Short task:
Update the records from the line containing "Task: Open the table settings gear icon" down to the line containing "pos(284,286)" by changing "gear icon" to "cog icon", and return only those lines with nothing else altered.

Records:
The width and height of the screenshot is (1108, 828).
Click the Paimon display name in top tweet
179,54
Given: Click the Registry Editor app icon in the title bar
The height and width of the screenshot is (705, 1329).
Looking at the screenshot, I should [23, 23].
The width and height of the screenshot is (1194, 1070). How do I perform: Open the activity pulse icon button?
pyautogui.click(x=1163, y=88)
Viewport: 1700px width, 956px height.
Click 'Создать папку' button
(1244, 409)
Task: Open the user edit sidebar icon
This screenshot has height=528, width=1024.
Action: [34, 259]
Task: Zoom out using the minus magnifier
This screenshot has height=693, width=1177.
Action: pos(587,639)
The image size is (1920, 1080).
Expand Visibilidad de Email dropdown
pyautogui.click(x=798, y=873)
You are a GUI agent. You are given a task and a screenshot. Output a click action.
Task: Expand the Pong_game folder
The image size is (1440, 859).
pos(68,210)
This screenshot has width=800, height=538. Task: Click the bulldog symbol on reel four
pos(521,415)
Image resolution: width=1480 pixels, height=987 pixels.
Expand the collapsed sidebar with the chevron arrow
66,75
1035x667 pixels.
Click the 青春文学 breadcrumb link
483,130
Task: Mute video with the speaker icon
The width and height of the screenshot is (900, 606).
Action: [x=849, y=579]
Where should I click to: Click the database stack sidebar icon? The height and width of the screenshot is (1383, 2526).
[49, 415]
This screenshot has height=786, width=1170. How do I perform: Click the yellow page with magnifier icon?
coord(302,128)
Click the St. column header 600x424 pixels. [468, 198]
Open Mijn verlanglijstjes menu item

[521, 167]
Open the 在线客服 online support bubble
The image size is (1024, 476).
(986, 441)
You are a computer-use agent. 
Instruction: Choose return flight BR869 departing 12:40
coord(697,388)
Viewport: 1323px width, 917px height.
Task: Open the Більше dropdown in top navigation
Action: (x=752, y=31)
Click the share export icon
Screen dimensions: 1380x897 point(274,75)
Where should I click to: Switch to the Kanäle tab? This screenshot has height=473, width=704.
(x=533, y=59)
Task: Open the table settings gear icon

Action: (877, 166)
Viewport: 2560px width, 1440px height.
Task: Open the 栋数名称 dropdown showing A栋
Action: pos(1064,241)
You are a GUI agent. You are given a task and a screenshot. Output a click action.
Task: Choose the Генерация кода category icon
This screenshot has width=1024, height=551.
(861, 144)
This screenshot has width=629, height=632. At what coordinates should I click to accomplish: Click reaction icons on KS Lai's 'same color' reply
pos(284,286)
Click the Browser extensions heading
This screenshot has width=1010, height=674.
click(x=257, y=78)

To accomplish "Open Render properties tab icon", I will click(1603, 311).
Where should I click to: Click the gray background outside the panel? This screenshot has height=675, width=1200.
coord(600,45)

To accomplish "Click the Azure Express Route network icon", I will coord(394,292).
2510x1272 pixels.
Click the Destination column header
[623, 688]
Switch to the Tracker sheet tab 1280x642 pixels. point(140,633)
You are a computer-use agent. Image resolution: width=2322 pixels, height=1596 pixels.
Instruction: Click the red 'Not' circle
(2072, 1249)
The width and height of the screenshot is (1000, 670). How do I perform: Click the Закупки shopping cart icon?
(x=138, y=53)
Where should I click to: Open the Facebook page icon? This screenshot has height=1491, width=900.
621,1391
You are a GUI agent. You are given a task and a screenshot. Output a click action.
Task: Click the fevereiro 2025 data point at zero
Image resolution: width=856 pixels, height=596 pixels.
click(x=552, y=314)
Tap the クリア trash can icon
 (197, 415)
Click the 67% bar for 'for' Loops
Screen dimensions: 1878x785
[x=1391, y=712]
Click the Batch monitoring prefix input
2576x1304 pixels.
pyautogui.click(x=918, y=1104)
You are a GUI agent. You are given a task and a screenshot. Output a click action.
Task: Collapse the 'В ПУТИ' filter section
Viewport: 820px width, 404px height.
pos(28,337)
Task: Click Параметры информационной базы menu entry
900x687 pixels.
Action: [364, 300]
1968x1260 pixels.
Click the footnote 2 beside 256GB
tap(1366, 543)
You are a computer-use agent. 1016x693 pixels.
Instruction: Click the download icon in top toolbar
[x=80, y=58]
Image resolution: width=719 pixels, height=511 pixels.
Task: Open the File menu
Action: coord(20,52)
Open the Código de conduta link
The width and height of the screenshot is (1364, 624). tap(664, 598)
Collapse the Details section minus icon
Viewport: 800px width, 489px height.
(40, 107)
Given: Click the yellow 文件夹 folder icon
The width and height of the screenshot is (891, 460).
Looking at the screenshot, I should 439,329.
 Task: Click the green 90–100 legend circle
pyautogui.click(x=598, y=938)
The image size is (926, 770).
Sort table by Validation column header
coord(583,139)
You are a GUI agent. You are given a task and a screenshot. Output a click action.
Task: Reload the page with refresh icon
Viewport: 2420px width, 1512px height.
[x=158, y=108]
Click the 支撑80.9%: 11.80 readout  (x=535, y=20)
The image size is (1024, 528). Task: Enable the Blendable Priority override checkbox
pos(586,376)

Solution for this exercise:
Task: Open the table settings cog icon

Action: (877, 166)
Viewport: 2560px width, 1440px height.
Task: Open the 栋数名称 dropdown showing A栋
Action: pos(1064,241)
You are a GUI agent. You are given a task and a screenshot. Output a click action.
Task: Choose the Генерация кода category icon
This screenshot has width=1024, height=551.
(861, 144)
This screenshot has width=629, height=632. At what coordinates should I click to accomplish: Click reaction icons on KS Lai's 'same color' reply
pos(284,286)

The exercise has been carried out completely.